Je ne sais pas trop quoi penser de ce volume. J'ai bien aimé le premier livre, La grosse femme d'à côté est enceinte. J'ai beaucoup aimé découvrir les personnages, surtout qu'il y avait beaucoup de surprises. Qui est Duplessis? Qu'est-ce que Duplessis? L'auteur a choisi une façon intéressante de nous le faire découvrir. Même chose pour les quatre femmes voisines, Rose, Violette et Mauve, et Florence, leur mère. Quels êtres mystérieux! Qui sont-elles? Ensuite, comment se fait-il que toutes ces femmes soient enceintes en même temps? Était-ce une particularité de l'époque? Un baby boum du Plateau-Mont-Royal?
Ce n'est pas seulement l'intrigue qui m'a plu, mais aussi le langage employé par l'auteur, à la fois pour décrire les situations et pour faire parler ses personnages. Et ce que j'ai aimé dans ce premier livre est qu'il a fini sur un ton positif. J'ai bien aimé l'image de toutes ces femmes enceintes qui se retrouvent sur le balcon, les plus jeunes écoutant les explications et les conseils de la grosse femme.
J'ai aussi beaucoup aimé le deuxième livre, Thérèse et Pierrette à l'école des Saints-Anges. Les personnages étaient attachants et tout ce qui arrivait, intéressant. C'est surtout pour ces deux premiers livres, ainsi que le cinquième, que je donne trois étoiles. Pour moi, les trois autres ne méritent que deux.

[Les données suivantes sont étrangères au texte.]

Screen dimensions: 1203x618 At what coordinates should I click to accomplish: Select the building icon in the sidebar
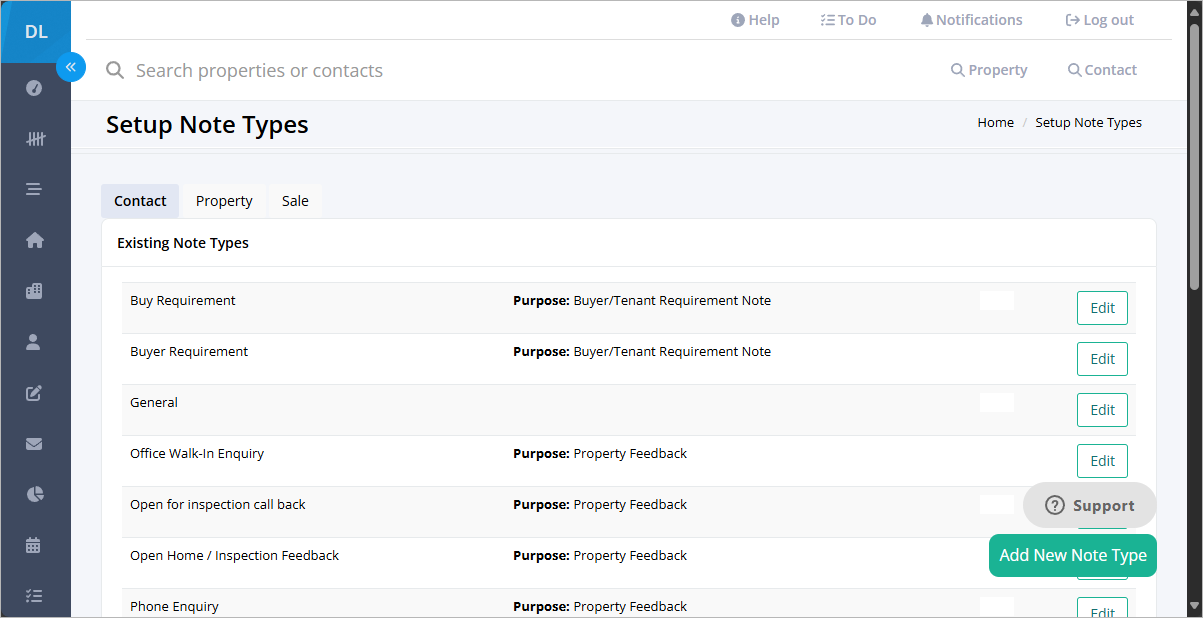[x=34, y=291]
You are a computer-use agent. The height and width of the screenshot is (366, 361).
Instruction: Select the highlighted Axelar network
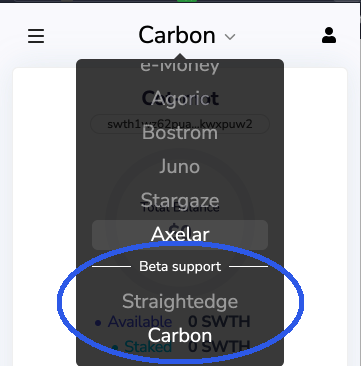point(180,235)
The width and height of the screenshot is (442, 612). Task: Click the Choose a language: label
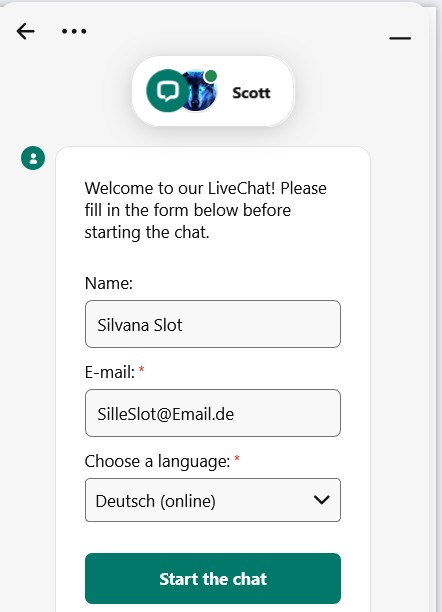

La Duchesse et le Roturier était assez bien, mais pas aussi bon que les deux premiers livres.
Malheureusement, j'ai moins aimé Des nouvelles d'Édouard. Premièrement, je n'ai pas pu accepter qu'Édouard se promène en pleine rue, plein de sang et que personne n'appelle une ambulance. Je n'ai pas pu accepter qu'il meure. Je pense aussi que j'ai moins aimé ce livre-là parce que l'histoire ne se déroule pas à Montréal. Parmi le peu de choses que j'ai aimées dans ce livre, il y avait le titre des Intercalaires (Schéhérazade).

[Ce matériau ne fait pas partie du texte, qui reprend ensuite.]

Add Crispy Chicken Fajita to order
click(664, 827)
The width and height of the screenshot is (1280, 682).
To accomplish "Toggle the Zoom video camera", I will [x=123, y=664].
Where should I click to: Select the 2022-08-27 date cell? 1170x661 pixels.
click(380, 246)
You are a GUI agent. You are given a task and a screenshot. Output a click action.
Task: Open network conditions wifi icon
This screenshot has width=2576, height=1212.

Le Premier Quartier de la lune m'a beaucoup plu. J'ai eu l'impression de retrouver le fil de l'histoire des deux premiers livres. Par contre, j'aurais aimé qu'il y ait plus de bonheur, moins de difficultés. Ce qui m'a impressionnée était que toute l'action se passait en une seule journée. Que de choses sont arrivées à l'enfant de la grosse femme et à Marcel!
En ce qui a trait à Un objet de beauté. On avait beau retrouver nos personnages, tout est allé de travers pour eux. Même la première partie, Le printemps de toutes les promesses, était déprimante, sans parler de la deuxième, L'automne de toutes les détresses. Et puis il y avait l'épilogue...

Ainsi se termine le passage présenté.